The medical journal Radiology published results of the study with the following key findings:
- In addition to microcephaly, brain scans showed severe abnormalities in 94% of infants
- The virus seems to attack the fetus directly. In fact, these brain abnormalities aren’t associated with other infections
- Severe defects are found in the corpus callosum, which is the thick bundle of nerves connecting the two halves of the brain. Irregularities in this region have a tremendous potential to cause various neurological disorders
- Most babies had calcium deposits throughout the brain. These deposits formed in the spot where the gray matter on the outer portion of the brain connects with the white matter located within the inner part of the brain
- Some babies had abnormalities of the eyes
- Ventriculomegaly or enlargement of the fluid in the brain was also present in 94% of the babies
Researchers also discovered that in some babies, the enlarged ventricles made up for the missing brain tissue. This way, the baby’s head wasn’t abnormally small as it is in infants affected by microcephaly. However, this is an alarming sign because it indicates that even though fetus appears healthy on the ultrasound, the chances are high it could be affected by birth defects and other abnormalities caused by the virus.

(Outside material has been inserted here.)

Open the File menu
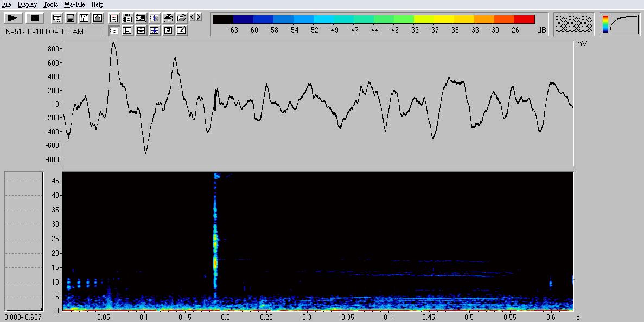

The study itself and brain scans showed with it are highly important for both scientists, radiologists, and healthcare providers. These findings promote the importance of evaluating pregnant women affected by Zika more thoroughly.
Things to know about Zika
- Although the virus primarily spreads through the mosquito bite, it’s also possible to get it through sex
- The best way to prevent Zika virus is to avoid mosquito bites. You can do so by wearing long-sleeved shirts, using insect repellent, remove standing water around your home, and so on
- Pregnant women shouldn’t travel to regions and countries known for Zika outbreak
- Returning travelers infected with the virus can spread Zika through mosquito bites. How? It’s because during the first week of infection, the virus is found in a person’s blood stream and it can pass from the affected individual onto mosquito. Then, mosquito transfers it onto another person
Did you know?
After the virus was first identified in 1947, the outbreaks didn’t leave the territory of Africa until 2007. After that, it spread to the South Pacific region.
Although quite prevalent, there’s limited data about Zika virus mostly because the studies are still ongoing. The latest study analyzed brain scans of infants and fetuses affected by the virus and discovered that microcephaly isn’t the only consequence of infection. In fact, a broad range of abnormalities affects the baby’s brain. These findings emphasize the importance of more thorough assessments of pregnant women infected by Zika.